__The problem__: Repeat every record exactly, but omit the images.
==*==
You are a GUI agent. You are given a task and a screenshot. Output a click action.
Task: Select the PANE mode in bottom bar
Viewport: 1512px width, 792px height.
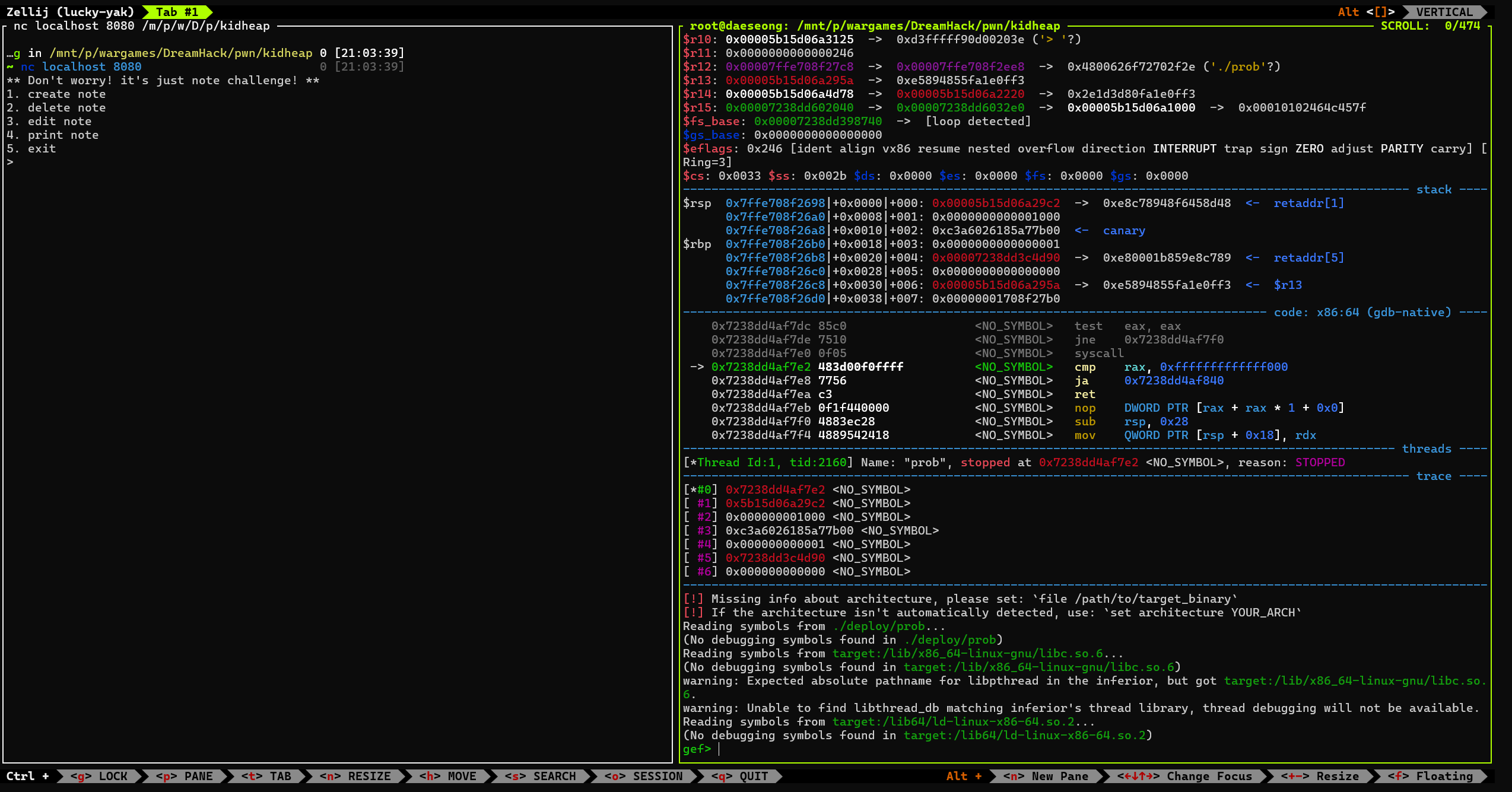coord(185,776)
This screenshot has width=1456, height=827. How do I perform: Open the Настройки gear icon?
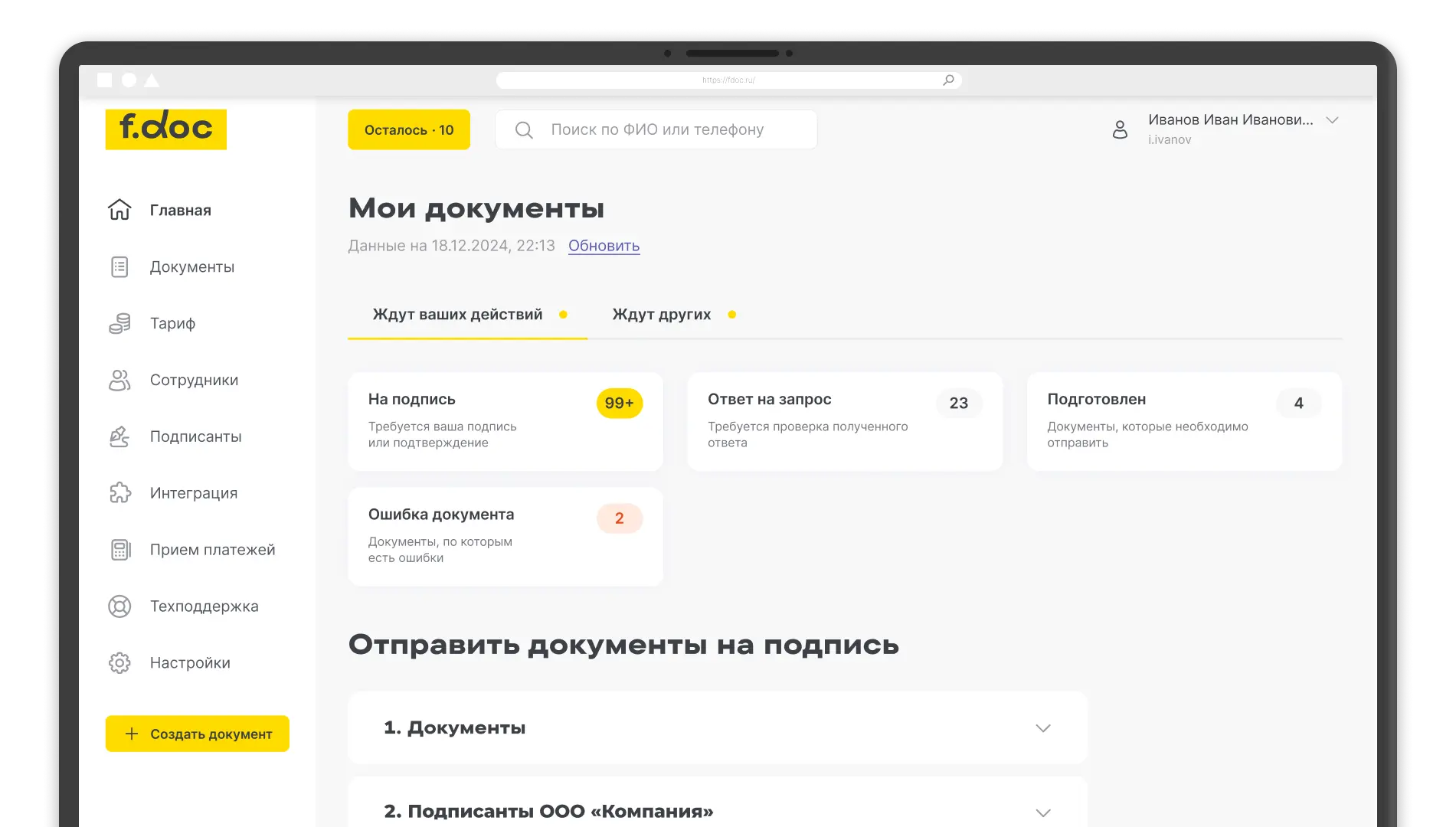pos(119,662)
==*==
__Response area__:
You are a GUI agent. You are given a task and a screenshot. Output a click action.
Task: Select the PANE mode in bottom bar
Viewport: 1512px width, 792px height.
coord(185,776)
This screenshot has width=1456, height=827. How do I perform: Open the Настройки gear icon?
pos(119,662)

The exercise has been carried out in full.